David Friedman
David Friedman prepares to testify before a Senate Foreign Relations Committee hearing on his nomination to be U.S. ambassador to Israel, on Capitol Hill in Washington, D.C., Feb. 16, 2017. Reuters/Yuri Gripas

Another of Donald Trump’s nominees was set to face a tough ride in his Senate confirmation hearing Thursday. The president's pick for ambassador to Israel, David Friedman, was expected to face questions over a number of his controversial views.

Members of the Foreign Relations Committee, who will hold Friedman’s hearing, have already been made aware of some of the opposition to Friedman taking up the post. Five former United States ambassadors to Israel wrote a letter to the committee Wednesday declaring him unqualified for the job due to his “extreme, radical positions.”

That followed a letter signed by 600 rabbis and cantors opposing what they dubbed an “extreme” nominee.

Here are some of Friedman’s quotes from his time as a columnist for Israel National News that have made the bankruptcy such a controversial nomination.

“There has never been a ‘two-state solution’ – only a ‘two-state narrative.’” (Feb. 2, 2016)
Friedman has called the two-state solution, which for decades has been the stated goal of the United States, “an illusion that serves the worst intentions of both the United States and the Palestinian Arabs.”

Arguing that Palestinians were being “subjugated” by “corrupt” and “villainous” leaders, Friedman said that an independent Palestinian state is not necessary and that many Palestinians would be happy being a part of an Israeli state.

“They know there’s a better life out there, they know that Israeli Arabs receive the best education from the best universities in the Middle East,” he said.

Trump has also backed away from a two-state solution at a press conference with Israeli Prime Minister Benjamin Netanyahu Wednesday.

"So I'm looking at two states and one state," he said. "And I like the one that both parties like."
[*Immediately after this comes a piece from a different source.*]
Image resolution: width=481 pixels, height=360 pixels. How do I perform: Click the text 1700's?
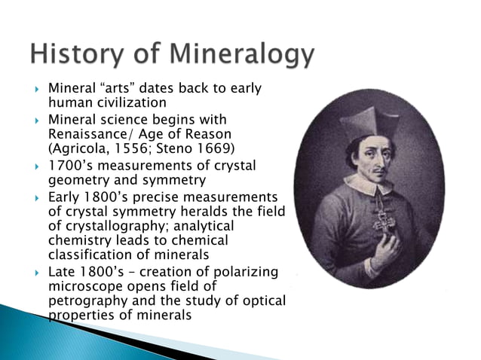tap(70, 166)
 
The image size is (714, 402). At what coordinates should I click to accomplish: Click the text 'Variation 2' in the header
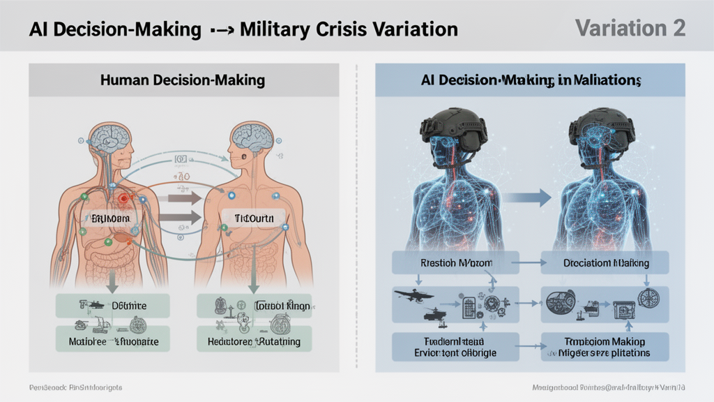click(x=630, y=28)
United Nations Secretary-General Antonio Guterres responded by saying there was “no alternative” to a two-state solution.

“The blatant anti-Semitism emanating from our President and his sycophantic minions is palpable and very disturbing.” (Aug. 20, 2016)
In response to President Barack Obama signing a deal with Iran in 2015, Friedman compared his actions to the Dreyfus Affair at the turn of the 20th century, when a Jewish artillery captain in the French army was falsely convicted of giving military secrets to the Germans. He was paraded before an angry mob in Paris shouting “Death to Judas, death to the Jew.”

Friedman was particularly hostile toward Obama’s response to those who opposed the deal, including Jewish Senate Minority Leader Charles Schumer. Friedman argued that the affair was further evidence that an independent Jewish state was the only way Jews could be safe from anti-Semitism.

“[J Street Supporters] are far worse than kapos.” (May. 6, 2016)
Responding to an op-ed critical of his appointment as an adviser to Trump on Israel during the campaign, Friedman likened liberal Jews to those who turned on their fellow Jews in Nazi concentration camps. Having already been slammed for comparing J Street, a lobbying organization that campaigns for peace and has been critical of some Israeli policies, Friedman doubled down.

“They are far worse than kapos – Jews who turned in their fellow Jews in the Nazi death camps,” he wrote. “The kapos faced extraordinary cruelty and who knows what any of us would have done under those circumstances to save a loved one? But J Street? They are just smug advocates of Israel’s destruction delivered from the comfort of their secure American sofas – it’s hard to imagine anyone worse.”